Source
Decided October 29, 1984.
Frank J. Kelley, Attorney General, Louis J. Caruso, Solicitor General, Michael R. Smith, Prosecuting Attorney, and Jann Ryan Baugh, Assistant Attorney General, Department of Attorney General, Prosecuting Attorneys Appellate Service, for the people.
Robert W. Blackstock, for defendant on appeal.
Defendant was charged and arraigned in circuit court on two counts of forgery, MCL 750.248; MSA 28.445, and two counts of uttering and publishing, MCL 750.249; MSA 28.446, and was given notice of the prosecutor's intent to file a supplemental information charging him as an habitual offender. Pursuant to a plea bargain, defendant pled guilty to one of the uttering and publishing counts and to the charge of being a second offender in return for dismissal of the other three counts and the charge of being a fourth time habitual criminal. Defendant was then sentenced to 7 to 14 years for uttering and publishing and 12 to 21 years as an habitual criminal. He appeals as of right, claiming that the trial court abused its discretion in imposing a sentence that shocks the conscience.
At the sentencing hearing, defendant and defense counsel stated that they had reviewed the presentence report, and defense counsel allocuted on defendant's behalf. The trial judge reviewed defendant's prior criminal record, which indicated that defendant has been in constant difficulty with the law since he was 18 years of age, including an attempted breaking and entering, a probation violation, joyriding, two attempted larcenies, and an assault and battery. The court noted that defendant is now aged 23 and unemployed.
Uttering and publishing is punishable by up to 14 years' imprisonment.

Jobs
- a) In the court decision, how old was the defendant at sentencing?
- b) Go on writing the court decision, starting right after its last sentence.
The data that comes next is separate material, unrelated to the court decision.

Data shown
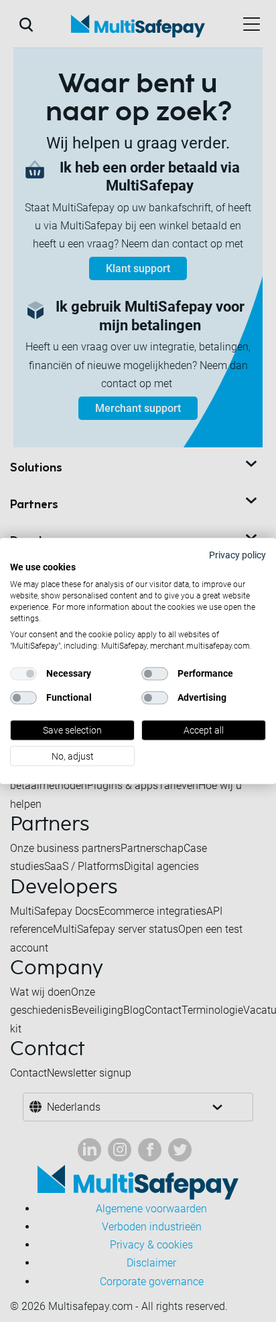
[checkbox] (23, 674)
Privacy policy (237, 554)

The results
- a) 23 years old.

- b)
Under the circumstances, we cannot say that the sentence was cruel and unusual under either the United States or Michigan Constitution. After reading the presentence report, we cannot say the sentence shocks our conscience. People v Coles, 417 Mich. 523; 339 N.W.2d 440 (1983). If anything, the sentence prescribed by the statute for uttering and publishing seems harsh; however, that is a question for the Legislature, not us.
Affirmed.
I respectfully dissent.
The 12- to 21-year sentence imposed here for the defendant's commission of a nonviolent crime disturbs me. I cannot say unequivocally that it shocks my conscience, but I also do not know how sensitive, informed and rational my conscience is in comparing sentences imposed by trial courts to an "ideal penalty", whatever that is.
The Supreme Court in People v Coles, 417 Mich. 523, 542-543; 339 N.W.2d 440 (1983), said that an "excessively severe sentence is one which far exceeds what all reasonable persons would perceive to be an appropriate social response to the crime committed and the criminal who committed it". It seems to me that the sentence imposed here is one which exceeds what a reasonably informed person functioning in the Michigan criminal justice system would perceive to be proportional. I am willing to opine that a conviction for presenting a bad check for payment enhanced by an earlier attempted breaking and entering conviction does not merit sentencing on the habitual charge of from 12 to 21 years in prison. I admit to foundering in a quagmire of conflicting considerations but, without a showing that defendant has violent propensities, I am expressing a conscience, though rendered insipid from overexposure to multitudes of lesser penalties for violent and heinous crimes, and confessing shock at the severity of the sentence in this case.
I would remand for resentencing.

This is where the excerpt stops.